Чем больше подвигаюсь я вперед в своих рассказах, тем менее могу вносить в них порядка и последовательности. Тревоги моей дальнейшей жизни не дали времени впечатлениям от событий устояться у меня в голове. События эти были слишком многочисленны, слишком запутанны, слишком неприятны, чтобы их можно было излагать последовательно. Единственное и отчетливое впечатление, оставшееся у меня от них, – это впечатление чудовищной тайны, скрывающей их причину, и плачевного состояния, в какое они привели меня. Свой рассказ я могу вести только наудачу, по мере того как воспоминания будут возникать у меня в уме. Помню, что в то время, о котором идет речь, поглощенный своей «Исповедью», я неосторожно говорил всем о ней, даже не воображая, чтобы кто-нибудь имел интерес, желанье или власть воспрепятствовать этому предприятию. Если б даже я поверил этому, я не стал бы от этого сдержанней, так как по самой природе своей не способен таить свои чувства и мысли. Слух о моей «Исповеди», поскольку я могу судить, и был настоящей причиной бури, поднятой против меня с целью выжить из Швейцарии и передать в руки тех, кто помешал бы мне осуществить мое намерение.

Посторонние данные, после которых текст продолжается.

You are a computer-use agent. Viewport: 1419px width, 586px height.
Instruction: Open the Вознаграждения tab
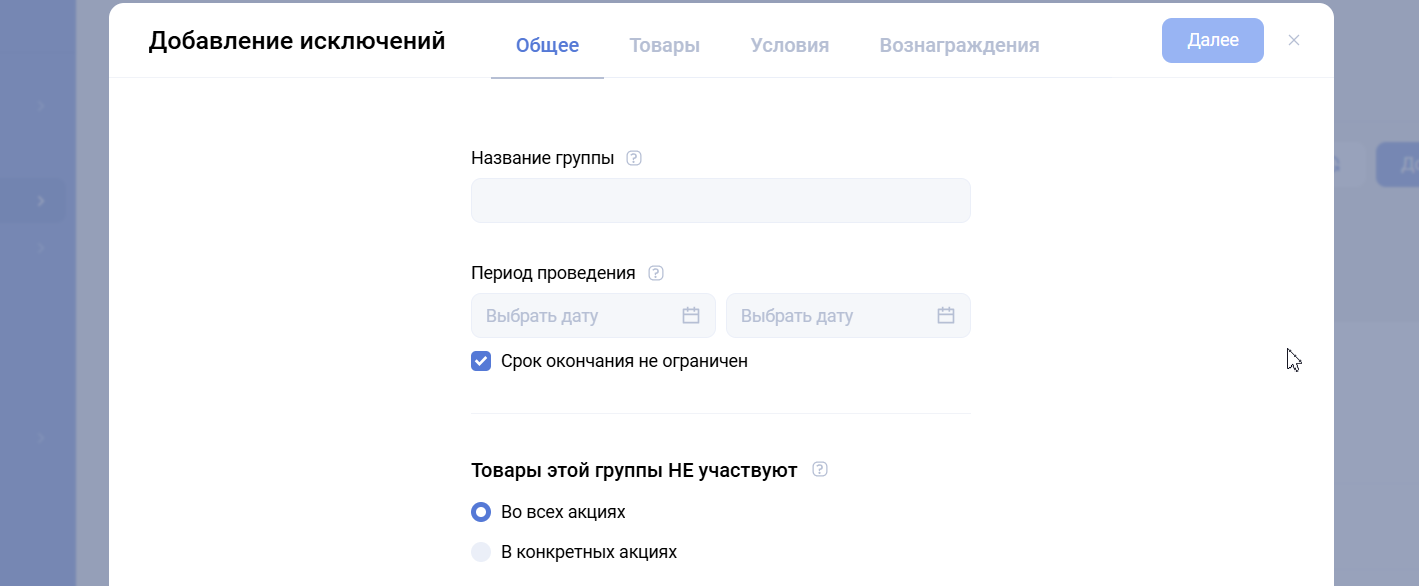tap(959, 45)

У меня был и другой план, и те, кто боялся первого, отнеслись бы к нему, вероятно, не более благосклонно. Я задумал издать полное собрание моих сочинений. Издание это казалось мне необходимым для того, чтобы засвидетельствовать, какие именно книги из числа распространяемых под моим именем действительно мои, и дать публике возможность отличить их от тех псевдонимных сочинений, которые мои «друзья» приписывали мне, чтобы опорочить и унизить меня. Кроме того, это издание было для меня способом обеспечить себе кусок хлеба – простым, честным и притом единственным, поскольку, отказавшись от писания книг и не имея возможности выпустить свои записки при жизни, не зарабатывая ни одного су никаким другим способом и только тратя, я видел, что мои средства иссякают вместе с доходом от моих последних сочинений. Это обстоятельство заставило меня ускорить издание моего «Музыкального словаря», еще не обработанного. Я выручил за него сто луидоров наличными и сто экю пожизненной ренты; но и ста луидорам должен был скоро прийти конец при годовом расходе, превышающем шестьдесят луидоров, а рента в сто экю была все равно что ничего для человека, на которого разные проходимцы и бездельники налетали, как скворцы.